Un marché prometteur

Un mouvement massif, donc, qui laisse présager un développement significatif du secteur dans les années à venir. Fait nouveau, les hard discounteurs se positionneraient également. Lidl et ED seraient en train de préparer le lancement de leur site marchand, les projets étant pour l'heure en phase de test. «En France, nous évaluons le marché des enseignes alimentaires à 250 millions d'euros de chiffre d'affaires sur le on Une», indique Sébastien Bruchet, manager au sein du cabinet de conseil KSA, qui accompagne les distributeurs alimentaires et non alimentaires dans les problématiques d'optimisation des stratégies multicanal. Encore un petit marché au regard des performances globales des sites de vente en ligne, évaluées en 2008 à plus de 20 milliards d'euros de chiffre d'affaires. «La part de l'e-commerce dans l'alimentaire est inférieure à2%du total et ne devrait pas dépasser 3% en Europe dans les trois à quatre ans», souligne Sébastien Bruchet. En termes de progression également, le secteur ne connaît pas l'essor du commerce en ligne dans sa globalité. «Alors que l'e-commerce enregistre des progressions de l'ordre de 30 à 40%, la croissance, en alimentaire, est comprise entre 5 et 10%,», note Sébastien Bruchet.
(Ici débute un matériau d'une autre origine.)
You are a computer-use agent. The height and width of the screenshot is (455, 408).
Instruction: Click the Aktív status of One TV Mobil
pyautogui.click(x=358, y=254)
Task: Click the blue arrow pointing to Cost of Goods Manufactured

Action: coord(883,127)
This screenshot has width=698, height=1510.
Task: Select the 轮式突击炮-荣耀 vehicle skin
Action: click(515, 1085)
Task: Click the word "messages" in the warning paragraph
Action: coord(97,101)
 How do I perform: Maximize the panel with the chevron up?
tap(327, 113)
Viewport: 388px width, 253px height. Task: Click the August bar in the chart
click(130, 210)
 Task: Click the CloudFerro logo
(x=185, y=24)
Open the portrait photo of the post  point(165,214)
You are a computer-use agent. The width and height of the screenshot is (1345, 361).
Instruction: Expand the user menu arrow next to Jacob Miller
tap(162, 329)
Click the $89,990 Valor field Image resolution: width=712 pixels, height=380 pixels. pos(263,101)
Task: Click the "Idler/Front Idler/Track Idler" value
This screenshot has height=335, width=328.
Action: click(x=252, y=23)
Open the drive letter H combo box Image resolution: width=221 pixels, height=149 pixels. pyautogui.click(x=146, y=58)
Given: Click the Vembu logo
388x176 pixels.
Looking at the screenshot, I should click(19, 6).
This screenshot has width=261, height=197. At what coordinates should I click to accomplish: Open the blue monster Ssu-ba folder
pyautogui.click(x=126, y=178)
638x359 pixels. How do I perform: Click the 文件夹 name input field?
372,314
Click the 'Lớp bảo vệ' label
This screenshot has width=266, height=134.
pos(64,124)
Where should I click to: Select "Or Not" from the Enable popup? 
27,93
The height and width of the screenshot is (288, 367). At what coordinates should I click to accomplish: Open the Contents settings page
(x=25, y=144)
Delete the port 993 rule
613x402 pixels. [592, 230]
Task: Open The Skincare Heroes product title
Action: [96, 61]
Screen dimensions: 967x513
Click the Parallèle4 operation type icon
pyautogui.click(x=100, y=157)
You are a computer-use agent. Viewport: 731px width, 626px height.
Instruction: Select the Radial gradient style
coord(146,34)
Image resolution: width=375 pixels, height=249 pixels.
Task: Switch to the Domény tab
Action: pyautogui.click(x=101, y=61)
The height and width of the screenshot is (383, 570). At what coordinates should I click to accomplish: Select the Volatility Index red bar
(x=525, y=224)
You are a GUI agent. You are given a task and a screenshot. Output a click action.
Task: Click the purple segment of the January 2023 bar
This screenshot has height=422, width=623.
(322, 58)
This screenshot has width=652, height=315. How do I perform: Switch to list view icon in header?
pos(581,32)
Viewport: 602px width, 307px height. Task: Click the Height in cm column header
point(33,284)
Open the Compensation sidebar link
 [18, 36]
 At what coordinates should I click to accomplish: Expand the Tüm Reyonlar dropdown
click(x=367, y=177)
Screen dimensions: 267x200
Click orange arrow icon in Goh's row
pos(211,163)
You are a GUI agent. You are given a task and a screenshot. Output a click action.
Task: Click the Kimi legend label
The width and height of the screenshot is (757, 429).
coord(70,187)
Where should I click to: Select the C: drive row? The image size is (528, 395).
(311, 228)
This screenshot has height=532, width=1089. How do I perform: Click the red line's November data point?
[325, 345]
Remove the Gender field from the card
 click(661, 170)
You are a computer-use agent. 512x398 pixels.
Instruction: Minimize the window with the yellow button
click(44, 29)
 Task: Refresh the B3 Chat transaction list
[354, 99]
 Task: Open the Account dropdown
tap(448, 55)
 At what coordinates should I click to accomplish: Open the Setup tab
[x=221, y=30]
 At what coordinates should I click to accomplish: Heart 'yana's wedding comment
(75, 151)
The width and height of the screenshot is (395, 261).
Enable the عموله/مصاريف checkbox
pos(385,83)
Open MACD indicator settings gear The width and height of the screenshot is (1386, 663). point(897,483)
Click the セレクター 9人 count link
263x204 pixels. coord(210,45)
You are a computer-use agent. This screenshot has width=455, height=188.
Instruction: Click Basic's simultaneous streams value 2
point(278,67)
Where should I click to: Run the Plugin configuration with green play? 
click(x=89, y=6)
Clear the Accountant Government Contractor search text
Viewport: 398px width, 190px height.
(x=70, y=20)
Malgré tout, et compte tenu de la complémentarité de plus en plus cruciale entre le Web et les magasins physiques, le marché de l'alimentaire en ligne fait face à de nouveaux enjeux. «Le chiffre d'affaires européen du secteur pourrait représenter, à court terme, 4 à 5 milliards d'euros», estime Sébastien Bruchet. Un potentiel important, qui devrait être porté par la transformation des usages. Actuellement, seuls 10% des cyberconsommateurs ont acheté des produits alimentaires sur le Net, un taux qui pourrait facilement doubler.

Sébastien bruchet (KSA):

«En France, nous évaluons le marché des enseignes alimentaires à 250 millions d'euros de chiffre d'affaires sur le on line.»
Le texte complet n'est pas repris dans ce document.